If you can’t enjoy the fact that they’re trying to hang onto their youth just a little longer, look at it from another perspective. The conversation goes something like this:

“Trick or Treat.”

“Aren’t you a little old for this? You’re not even wearing a costume.”

“Yes I am.”

“What are you supposed to be?”

“A juvenile delinquent. Nice place you’ve got here. Is that your car?”

Is that the conversation you want to be thinking about right before you fall asleep? I find it a lot more relaxing (and reassuring) to just enjoy the evening and everybody who comes by. Besides, you never know when one of those teenagers may be the one that comes by a month from now and offers to shovel the snow off your sidewalks.

About a month ago, before I had injections in my lower back, I had to use a cane to get around. Not for stability, but to bear weight. One day after work, as I was getting out of the car with the cane in one hand and my lunchbox and laptop in the other, a teenage boy walking down the other side of the street asked if I needed any help. This from what some people like to refer to as the “me” generation.

But that’s a story for another day. My point today is that it’s easy to look at other people and decide for ourselves whether they’re too young or too old for whatever they’re doing. Okay, too young may be more a matter of practicality than opinion. My youngest grandson would love to drive my car, but it’s safe to say he won’t be doing that any time soon.

But on the other end of the spectrum, we have people who are too old for whatever we deem fit. “Why don’t you act your age?” How many times have you heard that one? How many times have you said it? Whether it’s playing silly games as a third-grader, trick-or-treating as a teenager, or getting your ears pierced at the age of 50, people love to impose their own standards of what’s appropriate at a given age.

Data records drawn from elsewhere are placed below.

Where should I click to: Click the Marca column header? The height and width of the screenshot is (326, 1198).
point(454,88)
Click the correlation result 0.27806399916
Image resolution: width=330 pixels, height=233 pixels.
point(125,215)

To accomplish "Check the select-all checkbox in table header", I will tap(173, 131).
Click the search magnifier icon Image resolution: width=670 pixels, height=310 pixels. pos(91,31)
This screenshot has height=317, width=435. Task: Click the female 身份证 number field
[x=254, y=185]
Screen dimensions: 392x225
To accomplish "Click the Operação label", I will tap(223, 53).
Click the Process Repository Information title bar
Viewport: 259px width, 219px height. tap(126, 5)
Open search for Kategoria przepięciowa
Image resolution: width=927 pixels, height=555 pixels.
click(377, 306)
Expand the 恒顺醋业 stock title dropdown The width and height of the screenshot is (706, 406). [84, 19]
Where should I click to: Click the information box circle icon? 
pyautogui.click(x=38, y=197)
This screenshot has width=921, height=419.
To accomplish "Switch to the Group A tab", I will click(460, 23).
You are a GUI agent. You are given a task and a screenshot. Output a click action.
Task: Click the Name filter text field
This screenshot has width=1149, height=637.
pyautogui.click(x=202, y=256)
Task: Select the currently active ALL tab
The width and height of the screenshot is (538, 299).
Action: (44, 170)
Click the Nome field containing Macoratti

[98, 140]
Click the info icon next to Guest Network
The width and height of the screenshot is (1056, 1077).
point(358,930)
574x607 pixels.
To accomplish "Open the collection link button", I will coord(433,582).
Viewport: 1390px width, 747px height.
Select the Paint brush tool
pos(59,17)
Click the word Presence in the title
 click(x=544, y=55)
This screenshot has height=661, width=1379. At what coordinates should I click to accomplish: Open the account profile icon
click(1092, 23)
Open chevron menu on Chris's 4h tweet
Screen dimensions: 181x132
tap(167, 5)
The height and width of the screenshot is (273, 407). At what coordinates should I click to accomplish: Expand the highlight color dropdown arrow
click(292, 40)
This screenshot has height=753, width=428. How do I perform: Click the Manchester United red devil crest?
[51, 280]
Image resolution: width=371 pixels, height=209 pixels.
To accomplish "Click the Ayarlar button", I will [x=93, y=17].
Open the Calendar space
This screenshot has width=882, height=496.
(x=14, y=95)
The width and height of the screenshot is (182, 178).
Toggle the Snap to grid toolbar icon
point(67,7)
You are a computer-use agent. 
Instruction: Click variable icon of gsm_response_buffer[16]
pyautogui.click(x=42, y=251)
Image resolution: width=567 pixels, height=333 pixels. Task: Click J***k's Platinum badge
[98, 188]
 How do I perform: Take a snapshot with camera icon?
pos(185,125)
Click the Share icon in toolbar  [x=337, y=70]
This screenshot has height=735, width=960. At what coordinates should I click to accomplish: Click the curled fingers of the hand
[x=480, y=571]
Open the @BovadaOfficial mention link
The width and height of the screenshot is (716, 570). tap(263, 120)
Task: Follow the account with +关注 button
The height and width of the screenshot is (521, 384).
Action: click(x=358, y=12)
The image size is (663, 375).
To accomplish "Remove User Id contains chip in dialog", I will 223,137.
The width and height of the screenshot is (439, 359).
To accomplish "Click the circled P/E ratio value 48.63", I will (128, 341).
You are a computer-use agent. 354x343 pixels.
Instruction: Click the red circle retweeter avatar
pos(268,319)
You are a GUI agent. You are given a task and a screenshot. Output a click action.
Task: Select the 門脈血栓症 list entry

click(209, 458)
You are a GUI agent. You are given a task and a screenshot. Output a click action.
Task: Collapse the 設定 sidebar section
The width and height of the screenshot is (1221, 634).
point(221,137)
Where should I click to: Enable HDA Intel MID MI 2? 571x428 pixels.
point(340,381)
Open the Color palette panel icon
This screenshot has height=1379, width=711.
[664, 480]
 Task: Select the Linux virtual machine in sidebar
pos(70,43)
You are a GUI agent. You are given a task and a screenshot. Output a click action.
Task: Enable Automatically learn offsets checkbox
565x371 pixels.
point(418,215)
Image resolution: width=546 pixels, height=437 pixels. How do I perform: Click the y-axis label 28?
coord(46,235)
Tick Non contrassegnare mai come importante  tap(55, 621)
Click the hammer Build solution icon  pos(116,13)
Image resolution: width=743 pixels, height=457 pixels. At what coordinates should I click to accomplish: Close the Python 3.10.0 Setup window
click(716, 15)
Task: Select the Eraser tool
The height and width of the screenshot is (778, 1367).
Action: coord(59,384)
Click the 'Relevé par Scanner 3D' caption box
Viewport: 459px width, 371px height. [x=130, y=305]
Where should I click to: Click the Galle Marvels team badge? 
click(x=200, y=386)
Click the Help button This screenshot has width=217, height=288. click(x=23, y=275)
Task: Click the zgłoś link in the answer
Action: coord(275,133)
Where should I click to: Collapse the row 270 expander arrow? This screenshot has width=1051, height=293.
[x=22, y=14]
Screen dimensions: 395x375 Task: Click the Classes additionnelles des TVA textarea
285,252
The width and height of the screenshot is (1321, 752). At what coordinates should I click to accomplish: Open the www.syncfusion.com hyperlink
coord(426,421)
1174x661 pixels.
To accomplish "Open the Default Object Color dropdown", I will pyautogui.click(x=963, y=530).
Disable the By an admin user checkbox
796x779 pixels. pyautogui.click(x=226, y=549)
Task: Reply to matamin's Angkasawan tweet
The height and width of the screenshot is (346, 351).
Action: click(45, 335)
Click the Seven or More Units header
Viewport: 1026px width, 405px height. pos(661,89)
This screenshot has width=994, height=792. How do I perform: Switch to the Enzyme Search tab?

So, here’s the question – who decides what’s appropriate and at what age? Is there a book somewhere that I haven’t read? Was it part of the birds and bees talk that my dad conveniently skipped? Did they teach it in church when I was out of town? Seems it would help if they’d at least publish it in the newspaper once a year.

The reality is, you’re never too old for anything you can still enjoy. Period. And the moment you buy into the thinking that you’re too old, you immediately begin aging at a much faster rate. And we all know what’s on the other end of aging. So, why are we in such a hurry to speed it up? Worse yet, why are we so adamant about imposing monotony on people who are still trying to enjoy life?

There’s a time to act our age, to be certain. At work, they appreciate my sense of humor as long as I can mix it with the appropriate amount of professionalism and still get the job done. My bank appreciates deposits in excess of my withdrawals. And the mortgage company appreciates a payment each month, even if there are a lot more fun things to do with that money.

But beyond that, what’s wrong with having a little fun along the way? As adults, most of us like to get away from the kids, meet some friends, and enjoy an evening of music and laughter (and maybe even a few “adult” beverages). We went to an Elton John concert several years ago, and let me tell you, old people still know how to rock! The look on the younger people’s faces was priceless.

Don’t be so quick to teach younger people that it’s not okay to act young. Let them enjoy it a few years longer. Adulthood is coming fast enough. This is their time. Help them make the most of it.

That’s all for now. Have an awesome day!